UK Research and Innovation is investing £15 million (€16.9 million) in the nascent technology, along with 67 other projects that it recognises are ‘high risk’, but have a “potentially transformative impact”.

“The possible scale of that impact is really exciting,” lead researcher Dr Michael Harbottle tells Euronews Green. “To see something that’s really quite novel, possibly having a big impact is what’s driving us.”

He first got the idea from reading about a concrete battery which used a chemical process, and wondered whether a biochemical process might not have more to offer.
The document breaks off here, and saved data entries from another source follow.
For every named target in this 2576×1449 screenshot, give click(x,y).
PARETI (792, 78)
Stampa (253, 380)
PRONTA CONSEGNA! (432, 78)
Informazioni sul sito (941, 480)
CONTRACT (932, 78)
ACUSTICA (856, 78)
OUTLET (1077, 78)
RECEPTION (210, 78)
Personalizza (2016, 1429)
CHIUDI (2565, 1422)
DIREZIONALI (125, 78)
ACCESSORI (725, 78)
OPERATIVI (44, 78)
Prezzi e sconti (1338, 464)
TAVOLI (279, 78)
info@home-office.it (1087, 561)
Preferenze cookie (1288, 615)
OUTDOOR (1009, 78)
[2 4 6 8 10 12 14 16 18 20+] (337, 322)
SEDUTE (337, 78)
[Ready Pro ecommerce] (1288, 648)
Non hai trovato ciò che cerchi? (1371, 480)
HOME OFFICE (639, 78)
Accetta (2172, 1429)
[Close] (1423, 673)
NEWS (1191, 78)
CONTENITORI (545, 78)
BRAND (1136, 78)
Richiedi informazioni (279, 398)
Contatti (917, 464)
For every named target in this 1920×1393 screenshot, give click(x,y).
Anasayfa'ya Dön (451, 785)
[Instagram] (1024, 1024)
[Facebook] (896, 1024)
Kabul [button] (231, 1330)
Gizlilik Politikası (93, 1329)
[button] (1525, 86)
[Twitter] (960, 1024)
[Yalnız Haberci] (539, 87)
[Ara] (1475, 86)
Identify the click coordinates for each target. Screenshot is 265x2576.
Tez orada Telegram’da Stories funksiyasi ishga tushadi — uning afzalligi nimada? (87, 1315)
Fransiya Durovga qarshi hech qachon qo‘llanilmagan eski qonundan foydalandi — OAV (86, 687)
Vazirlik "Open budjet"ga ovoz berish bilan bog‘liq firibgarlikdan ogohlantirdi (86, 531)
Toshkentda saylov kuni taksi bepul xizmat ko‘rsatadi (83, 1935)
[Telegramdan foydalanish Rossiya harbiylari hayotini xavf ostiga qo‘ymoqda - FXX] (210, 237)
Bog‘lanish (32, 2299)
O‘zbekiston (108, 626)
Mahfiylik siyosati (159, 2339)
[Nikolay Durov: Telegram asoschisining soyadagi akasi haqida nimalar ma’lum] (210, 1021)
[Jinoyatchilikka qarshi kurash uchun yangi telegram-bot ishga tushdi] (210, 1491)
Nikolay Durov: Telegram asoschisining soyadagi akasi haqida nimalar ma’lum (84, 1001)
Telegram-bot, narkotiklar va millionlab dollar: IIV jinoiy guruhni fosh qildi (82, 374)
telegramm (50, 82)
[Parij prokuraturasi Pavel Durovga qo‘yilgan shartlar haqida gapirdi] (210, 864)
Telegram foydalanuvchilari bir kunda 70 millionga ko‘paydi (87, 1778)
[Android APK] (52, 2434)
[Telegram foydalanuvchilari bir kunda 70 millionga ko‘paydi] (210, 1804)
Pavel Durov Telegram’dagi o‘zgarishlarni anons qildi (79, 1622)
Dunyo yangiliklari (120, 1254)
  1. How can soil store solar energy?

Harbottle’s field of research is, as yet, an abstract one. But he’s not the first person to realise the potential of soil in this way.

“There are plenty of examples of people effectively just putting soil into a jar, putting a couple of electrodes in and connecting them together,” he says.

Throwing solar energy into the mix requires something more elaborate. The plan is to send electricity from solar panels to buried electrodes, thereby stimulating certain bacteria in the soil.

“If you make energy available to microorganisms, they’ll use it in some way to survive,” explains Harbottle. “Just like providing food, if you provide electrical energy, there are organisms who can use that to perform electrosynthesis, where they synthesise [combine] carbon-based molecules from carbon dioxide.”

The bacteria convert the electrical energy into a chemical called acetate.Michael Harbottle/Getty Images

A bit like photosynthesis – whereby plants take in CO2 and transform it in their cells – but all happening below ground. Electric power, CO2, action: the “bugs”, as Harbottle calls them, get to work using the energy to reduce the carbon dioxide and make a more complex molecule called acetate.

This acetate, which he describes as being the same sort of molecule found in vinegar minus the acid, acts as a chemical store of energy. When needed, another circuit (known as a microbial fuel cell) is switched on, which activates a different set of bacteria to break down the acetate.

These feasting bugs release electrons which flow through the circuit, providing electricity on demand. Just another strange stage in sunlight’s 150 million kilometre journey to Earth.